The main objective of this study was to test and evaluate the performance of the linear spectral unmixing analysis technique for estimating soil cover (e.g., bare soil, crop residue, or living crop) using seasonal multitemporal Landsat-8 imagery and to validate against ground measurements over the Canadian Lake Erie Basin. We hypothesize that linear spectral unmixing can be an appropriate technique to map residue and green cover simultaneously, over large geographic regions. More specifically, this study aimed to (i) quantify soil cover fractions for the 2015–2016 non-growing season; (ii) compare the performance of the different possible unmixing endmember combinations; (iii) compare the performance of the best unmixing endmember combination to spectral indices results in relation to ground data; and (iv) evaluate the overall accuracy of residue, green and total cover estimates and classes using the unmixing results.
4. Conclusions
In this paper, accuracy assessments of spectral unmixing data derived from Landsat-8 imagery were made using field data collected during the 2015-2016 post-harvest, pre-planting, and post-planting time periods. The overall accuracies of green and residue covers varied from 77%–95% and 44%–85%, respectively. The analysis indicated that the crop residue type selected for 3 endmember unmixing was not critical; both soybean and corn residue endmembers provided similar and reasonable unmixing results for residue cover and green cover estimates, though which crop endmember had the better fit varied by image and date. It is reasonable to regularly use corn residue as an endmember to avoid having to adjust soybean spectral signatures because of the unlikelihood of finding a 100% pure soybean residue endmember. The results from this study could support the development of operational map products that could be used for performance metrics for the Canada-Ontario Lake Erie Action Plan and as inputs for sustainability indicators that both require knowledge about non-growing season land management over a large area. Soil cover maps of residue and green fractions that have this level of detail are not routinely produced for the Lake Erie Basin, and the spectral signatures generated from this study could be used and validated as baselines for the monitoring of soil cover for other time periods. A thorough study of the spatial patterns of change of soil cover in relation to error levels should be performed to fully assess the advantages and limitations of spectral unmixing for change detection both within and beyond one season.
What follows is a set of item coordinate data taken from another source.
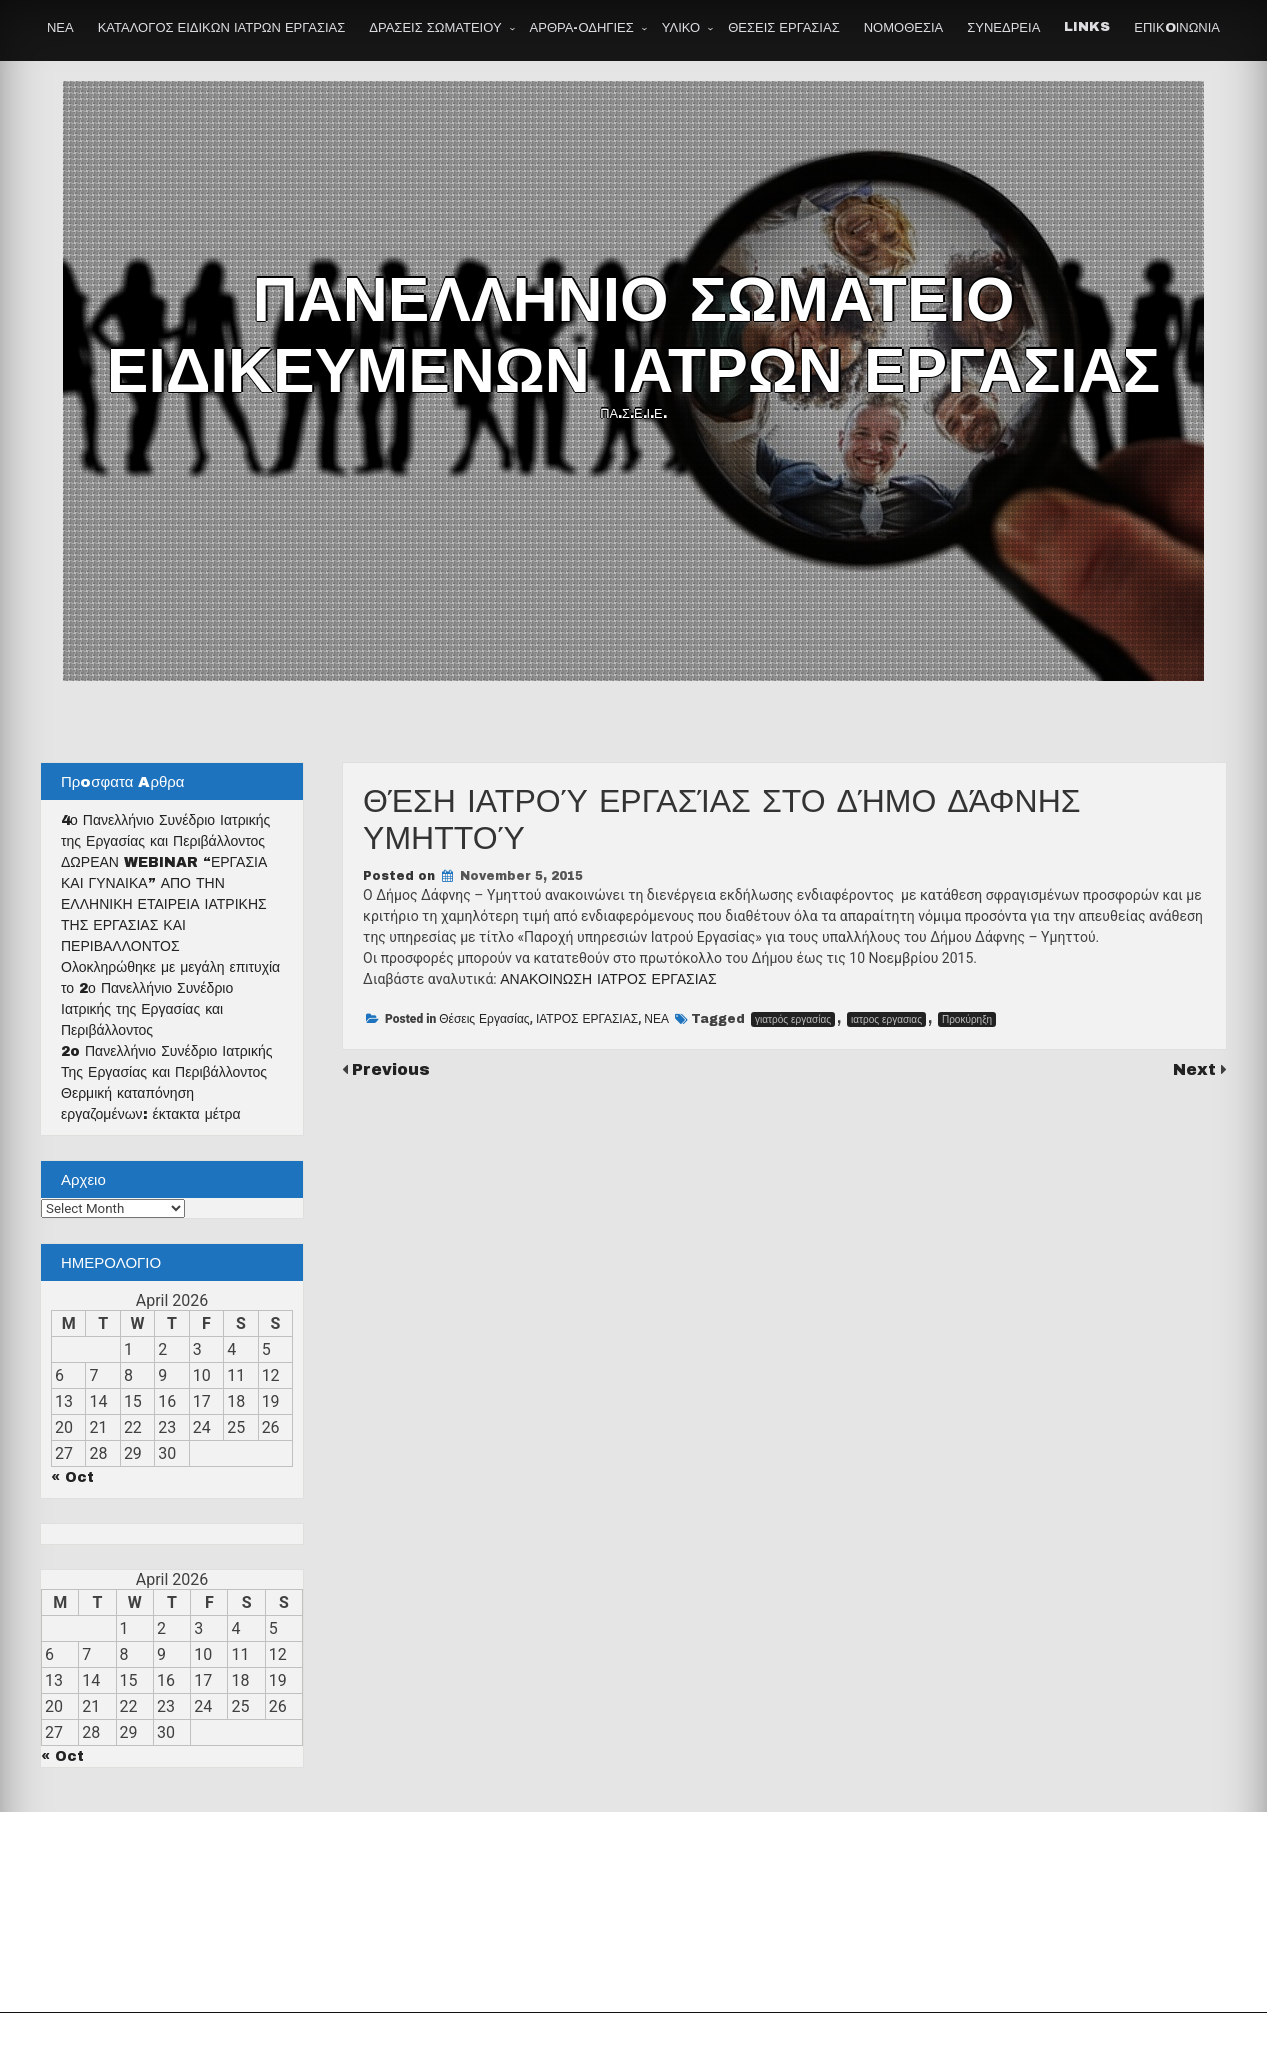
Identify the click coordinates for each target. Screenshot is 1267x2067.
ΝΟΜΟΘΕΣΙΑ (904, 28)
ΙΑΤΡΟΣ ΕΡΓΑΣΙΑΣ (587, 1019)
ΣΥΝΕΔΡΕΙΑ (1003, 28)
Overall, spectral unmixing has proved to be cost and time effective. It produced reasonably accurate soil cover classification (e.g., corn and soybean residue cover, green cover and total cover) results of individual imagery and provided a quantitative assessment of the fraction of key selected soil covers in the Canadian Lake Erie basin. However, using satellite imagery to map crop residues showed some limitations possibly due to the inherent difficulties in separating the crop residue spectral signatures from that of soil and the insufficient coverage due to the presence of clouds. Given our relatively large data set of field observations available for model evaluation, further research into the application of nonlinear unmixing approaches should be undertaken [
51]. Future work should also benefit from the availability of Sentinel 2A and B satellite images with a revisit time of 5 days, for improving soil cover monitoring. Sentinel 2A and B improved temporal resolution will allow for more frequently available data than Landsat-8 and, therefore, will increase the opportunity for the capture of more optically useful images with minimal cloud cover. This in turn will help in achieving sufficient progress in soil cover mapping, measuring, and estimating spatial variability in crop residue and cover crops over large areas.